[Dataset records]
------------------------------------------------------------------------

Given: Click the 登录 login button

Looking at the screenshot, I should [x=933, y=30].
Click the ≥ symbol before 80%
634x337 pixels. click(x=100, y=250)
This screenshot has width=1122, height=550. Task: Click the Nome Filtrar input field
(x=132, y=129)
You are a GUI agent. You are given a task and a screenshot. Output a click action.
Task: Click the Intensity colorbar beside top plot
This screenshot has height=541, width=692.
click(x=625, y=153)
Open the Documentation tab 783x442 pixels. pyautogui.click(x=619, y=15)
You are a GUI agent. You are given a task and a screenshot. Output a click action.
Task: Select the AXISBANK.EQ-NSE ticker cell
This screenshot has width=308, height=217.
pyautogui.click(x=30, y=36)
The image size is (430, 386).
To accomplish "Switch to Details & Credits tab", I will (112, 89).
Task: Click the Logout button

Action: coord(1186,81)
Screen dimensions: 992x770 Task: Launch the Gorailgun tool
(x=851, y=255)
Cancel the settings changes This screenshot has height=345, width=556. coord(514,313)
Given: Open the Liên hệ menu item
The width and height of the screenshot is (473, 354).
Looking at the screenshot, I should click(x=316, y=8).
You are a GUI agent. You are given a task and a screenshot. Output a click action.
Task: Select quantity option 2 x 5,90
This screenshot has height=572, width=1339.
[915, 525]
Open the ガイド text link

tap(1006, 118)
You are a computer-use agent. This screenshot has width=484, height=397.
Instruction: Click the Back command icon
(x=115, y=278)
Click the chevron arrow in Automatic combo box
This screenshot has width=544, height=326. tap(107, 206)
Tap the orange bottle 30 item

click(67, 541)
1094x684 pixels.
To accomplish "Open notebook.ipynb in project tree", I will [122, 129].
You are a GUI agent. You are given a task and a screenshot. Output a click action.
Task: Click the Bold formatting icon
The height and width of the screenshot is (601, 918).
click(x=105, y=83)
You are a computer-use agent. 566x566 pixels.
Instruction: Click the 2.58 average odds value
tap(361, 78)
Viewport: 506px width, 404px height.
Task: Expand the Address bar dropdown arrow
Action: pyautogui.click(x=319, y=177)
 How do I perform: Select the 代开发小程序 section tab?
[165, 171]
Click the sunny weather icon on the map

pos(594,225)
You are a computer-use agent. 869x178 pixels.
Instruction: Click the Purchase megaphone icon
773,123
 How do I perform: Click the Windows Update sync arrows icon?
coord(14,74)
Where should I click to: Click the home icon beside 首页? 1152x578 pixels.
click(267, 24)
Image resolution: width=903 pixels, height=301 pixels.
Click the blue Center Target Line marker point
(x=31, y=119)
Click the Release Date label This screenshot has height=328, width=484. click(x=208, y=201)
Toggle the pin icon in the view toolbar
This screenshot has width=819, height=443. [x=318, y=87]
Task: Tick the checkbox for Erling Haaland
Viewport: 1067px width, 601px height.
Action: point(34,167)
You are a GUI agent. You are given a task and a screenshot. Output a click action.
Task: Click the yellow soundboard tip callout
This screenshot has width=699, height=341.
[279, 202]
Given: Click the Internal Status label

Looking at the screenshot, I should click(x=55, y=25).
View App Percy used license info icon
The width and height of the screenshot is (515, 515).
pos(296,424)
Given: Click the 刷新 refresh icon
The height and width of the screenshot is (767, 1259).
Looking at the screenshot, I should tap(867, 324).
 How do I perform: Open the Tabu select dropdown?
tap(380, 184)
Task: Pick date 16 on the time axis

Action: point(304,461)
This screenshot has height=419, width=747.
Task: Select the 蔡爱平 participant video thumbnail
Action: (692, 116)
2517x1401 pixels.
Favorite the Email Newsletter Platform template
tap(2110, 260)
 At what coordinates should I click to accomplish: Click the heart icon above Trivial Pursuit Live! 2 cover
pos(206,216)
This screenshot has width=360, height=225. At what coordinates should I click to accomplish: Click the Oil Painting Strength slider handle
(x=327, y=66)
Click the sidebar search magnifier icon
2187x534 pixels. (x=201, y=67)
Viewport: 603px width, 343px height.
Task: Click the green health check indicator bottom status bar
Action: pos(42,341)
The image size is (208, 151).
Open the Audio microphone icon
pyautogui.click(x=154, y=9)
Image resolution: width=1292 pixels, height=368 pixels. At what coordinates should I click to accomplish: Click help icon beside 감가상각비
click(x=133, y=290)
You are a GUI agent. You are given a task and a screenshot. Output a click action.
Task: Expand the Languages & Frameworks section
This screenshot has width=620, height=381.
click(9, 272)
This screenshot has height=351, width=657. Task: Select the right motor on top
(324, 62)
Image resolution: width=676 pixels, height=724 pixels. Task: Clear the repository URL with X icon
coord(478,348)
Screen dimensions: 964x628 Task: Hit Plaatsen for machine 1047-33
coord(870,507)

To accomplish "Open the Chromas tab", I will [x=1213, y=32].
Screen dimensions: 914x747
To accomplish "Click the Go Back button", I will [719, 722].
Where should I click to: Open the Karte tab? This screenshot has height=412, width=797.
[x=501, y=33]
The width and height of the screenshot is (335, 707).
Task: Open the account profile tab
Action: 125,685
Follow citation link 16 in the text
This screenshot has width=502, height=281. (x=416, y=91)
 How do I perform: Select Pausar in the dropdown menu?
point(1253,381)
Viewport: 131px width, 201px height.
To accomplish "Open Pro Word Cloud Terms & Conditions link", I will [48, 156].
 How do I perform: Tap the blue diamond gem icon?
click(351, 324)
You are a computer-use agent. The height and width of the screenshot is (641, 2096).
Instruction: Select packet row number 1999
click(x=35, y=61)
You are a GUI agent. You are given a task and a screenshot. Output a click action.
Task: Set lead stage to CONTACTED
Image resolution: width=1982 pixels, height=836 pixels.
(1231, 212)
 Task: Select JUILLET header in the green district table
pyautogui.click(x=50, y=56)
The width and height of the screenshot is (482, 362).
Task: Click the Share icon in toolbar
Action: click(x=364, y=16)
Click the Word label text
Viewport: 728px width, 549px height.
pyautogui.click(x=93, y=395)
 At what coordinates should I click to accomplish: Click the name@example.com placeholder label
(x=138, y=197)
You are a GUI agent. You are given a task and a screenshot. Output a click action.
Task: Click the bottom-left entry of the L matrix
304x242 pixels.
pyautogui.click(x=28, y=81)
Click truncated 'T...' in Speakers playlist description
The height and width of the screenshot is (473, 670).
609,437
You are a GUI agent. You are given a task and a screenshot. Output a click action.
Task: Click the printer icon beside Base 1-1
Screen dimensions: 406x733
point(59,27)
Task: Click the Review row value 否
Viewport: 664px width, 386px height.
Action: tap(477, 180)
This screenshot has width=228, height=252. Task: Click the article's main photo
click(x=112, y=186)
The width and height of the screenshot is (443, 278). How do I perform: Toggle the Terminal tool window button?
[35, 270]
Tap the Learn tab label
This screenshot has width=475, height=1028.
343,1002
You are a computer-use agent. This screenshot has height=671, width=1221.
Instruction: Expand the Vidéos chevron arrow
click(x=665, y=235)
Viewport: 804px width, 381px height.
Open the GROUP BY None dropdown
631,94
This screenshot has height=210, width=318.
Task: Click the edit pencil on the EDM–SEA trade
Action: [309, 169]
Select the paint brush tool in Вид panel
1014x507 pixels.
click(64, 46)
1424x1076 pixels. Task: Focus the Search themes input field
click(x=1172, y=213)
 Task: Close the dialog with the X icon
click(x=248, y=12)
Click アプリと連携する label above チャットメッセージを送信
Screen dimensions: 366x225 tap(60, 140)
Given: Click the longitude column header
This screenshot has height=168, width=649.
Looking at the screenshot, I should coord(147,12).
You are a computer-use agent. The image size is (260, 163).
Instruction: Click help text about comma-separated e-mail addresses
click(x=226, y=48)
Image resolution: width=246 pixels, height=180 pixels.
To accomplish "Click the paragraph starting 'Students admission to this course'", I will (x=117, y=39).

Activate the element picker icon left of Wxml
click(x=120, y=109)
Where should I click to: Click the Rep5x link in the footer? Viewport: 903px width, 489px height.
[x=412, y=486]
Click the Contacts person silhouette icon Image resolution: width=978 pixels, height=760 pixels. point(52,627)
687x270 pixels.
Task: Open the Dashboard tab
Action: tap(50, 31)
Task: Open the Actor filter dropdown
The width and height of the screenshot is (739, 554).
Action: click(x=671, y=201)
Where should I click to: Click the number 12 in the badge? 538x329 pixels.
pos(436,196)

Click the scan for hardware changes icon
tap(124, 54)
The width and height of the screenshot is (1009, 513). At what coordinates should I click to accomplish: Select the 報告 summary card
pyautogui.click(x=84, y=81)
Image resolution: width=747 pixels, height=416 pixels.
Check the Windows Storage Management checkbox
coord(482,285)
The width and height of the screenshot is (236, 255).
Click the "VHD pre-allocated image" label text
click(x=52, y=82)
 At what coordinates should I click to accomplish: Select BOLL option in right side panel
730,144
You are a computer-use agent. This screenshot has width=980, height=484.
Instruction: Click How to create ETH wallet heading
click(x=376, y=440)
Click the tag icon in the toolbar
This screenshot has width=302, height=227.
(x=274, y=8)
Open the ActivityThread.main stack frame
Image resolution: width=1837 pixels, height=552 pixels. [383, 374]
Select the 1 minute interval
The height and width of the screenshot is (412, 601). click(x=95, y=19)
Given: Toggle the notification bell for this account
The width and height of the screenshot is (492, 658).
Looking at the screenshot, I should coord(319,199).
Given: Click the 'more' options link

------------------------------------------------------------------------

▶ _Problem to solve_
Could you echo, verbatim, the lines of the listing from the line with "Given: Click the Internal Status label" up to and including the line with "pyautogui.click(x=154, y=9)"?

▶ _Reply_
Given: Click the Internal Status label

Looking at the screenshot, I should click(x=55, y=25).
View App Percy used license info icon
The width and height of the screenshot is (515, 515).
pos(296,424)
Given: Click the 刷新 refresh icon
The height and width of the screenshot is (767, 1259).
Looking at the screenshot, I should tap(867, 324).
 How do I perform: Open the Tabu select dropdown?
tap(380, 184)
Task: Pick date 16 on the time axis

Action: point(304,461)
This screenshot has height=419, width=747.
Task: Select the 蔡爱平 participant video thumbnail
Action: (692, 116)
2517x1401 pixels.
Favorite the Email Newsletter Platform template
tap(2110, 260)
 At what coordinates should I click to accomplish: Click the heart icon above Trivial Pursuit Live! 2 cover
pos(206,216)
This screenshot has width=360, height=225. At what coordinates should I click to accomplish: Click the Oil Painting Strength slider handle
(x=327, y=66)
Click the sidebar search magnifier icon
2187x534 pixels. (x=201, y=67)
Viewport: 603px width, 343px height.
Task: Click the green health check indicator bottom status bar
Action: pos(42,341)
The image size is (208, 151).
Open the Audio microphone icon
pyautogui.click(x=154, y=9)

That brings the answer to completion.